In procedural terms, they’ll object to an up or down vote on the motion to proceed to the Democrats’ background-check based gun bill. It would thus take 60 votes just to debate the legislation, and it’s a fair bet Dems don’t have 60.

Normally it’d be fair to tag these Republicans with killing gun control. But not this time. Follow me under the fold to learn why.

When the Senate changed its rules at the beginning of this Congress, Dems and Republicans avoided any meaningful filibuster reforms. But they did create a process that allows any senator (but by custom, the majority leader) to bring a bill to the floor for debate with 50 votes. The catch is that circumventing the first filibuster guarantees each party two votes on amendments to the underlying bill.

That’s the technical explanation. Roll Call’s Niels Lesniewski has been banging this drum for days. In practical terms it means Cruz et al are peddling empty threats and Harry Reid can blow them off.

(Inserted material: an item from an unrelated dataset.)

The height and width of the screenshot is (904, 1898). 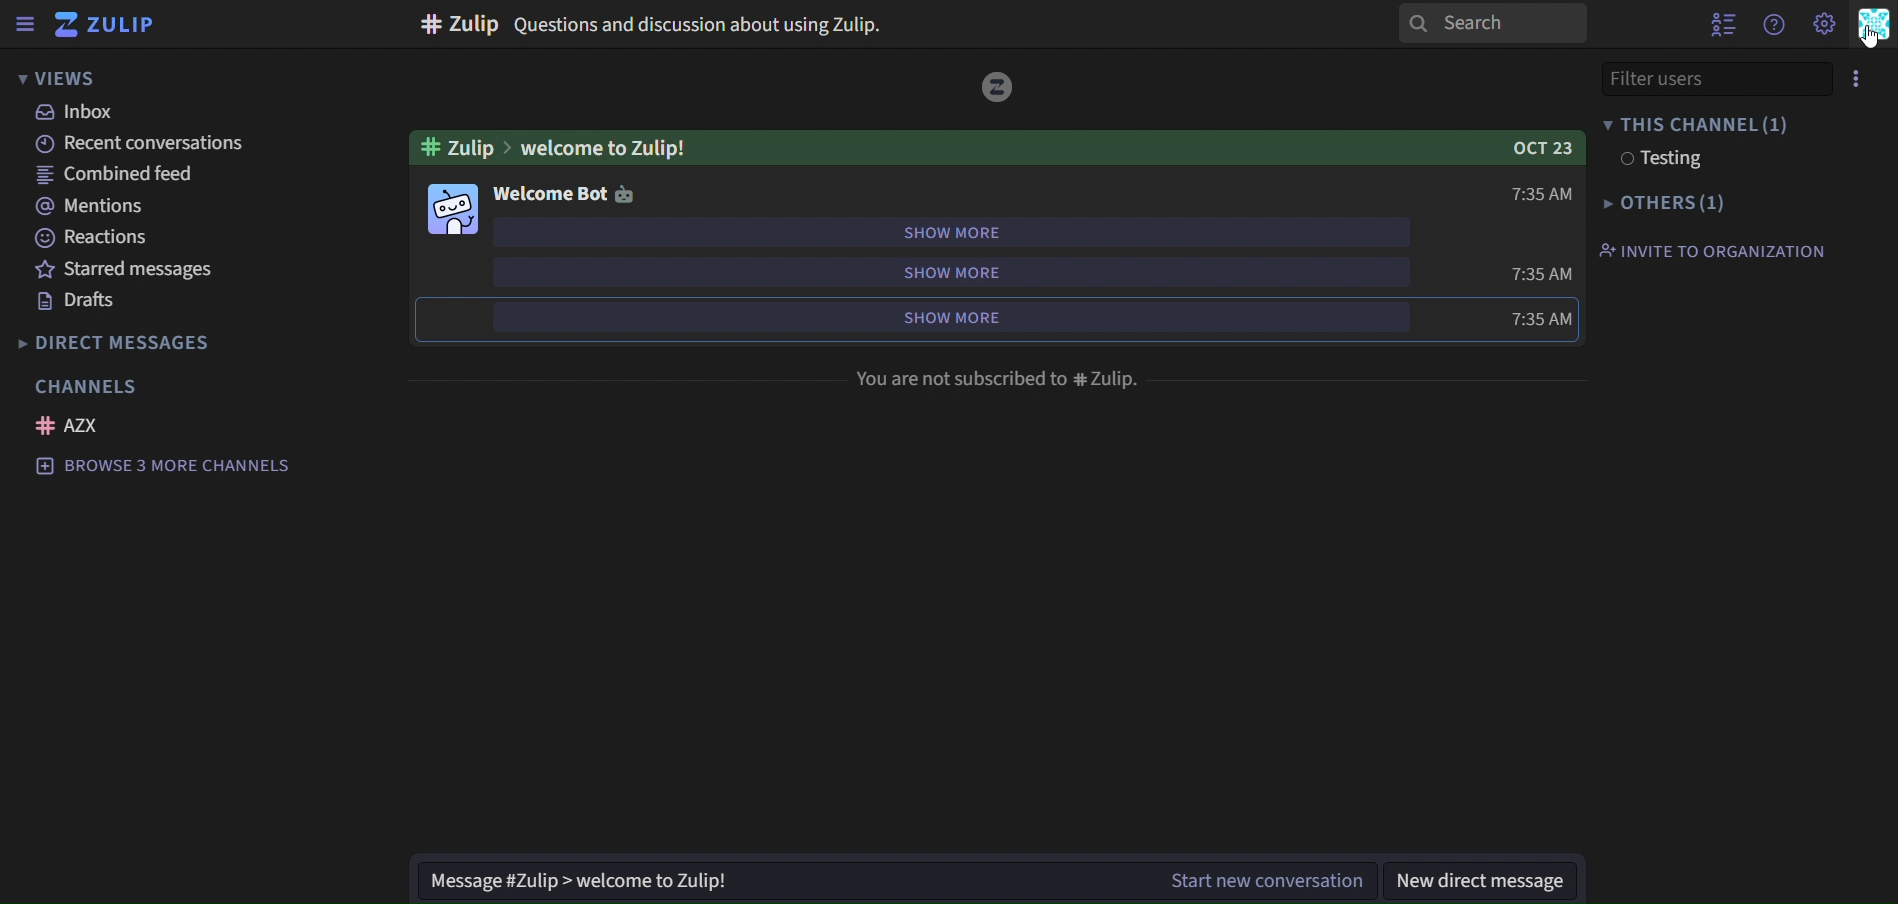 What do you see at coordinates (167, 468) in the screenshot?
I see `browse 3 more channels` at bounding box center [167, 468].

Except it’s not clear that he wants to.

It’s not entirely clear to me why exactly Reid and other Democrats aren’t brandishing this new power, but I can think of a couple reasons.

As a wedge issue, gun control isn’t breaking Democrats’ way like gay marriage is. It’s still a very tough vote. Particularly without Republican buy in. And if Reid invokes a process that lets Dems begin the gun control debate with 50 votes, you can safely bet Republicans are going to make him account for every one of those votes. He has 55 members, and seven or eight of them will face very tough elections next year. So who gets a pass and who has to walk the plank? It’s a genuinely tough calculation. And that’s before we get to the part where Republicans offer amendments to weaken or poison the bill. But his only other option is blowing off President Obama and advancing an extremely weak gun bill, or no gun bill at all.

That’s the Occam’s Razor explanation. A more cynical theory is that Reid just doesn’t want this background check bill on the floor at all and he’s just pretending he lacks the power to bring it there. But that’s not my sense of how Reid operates.

Anyhow, long story short, if it weren’t for this new rule (which, I should mention, expires at the end of the 113th Congress) Reid could just decry GOP obstruction and lay Congress’ failure to pass gun control legislation after Newtown at their feet. But the rule exists. And so one way or another, Democrats’ commitment to doing something meaningful to curb gun violence will be put to the test.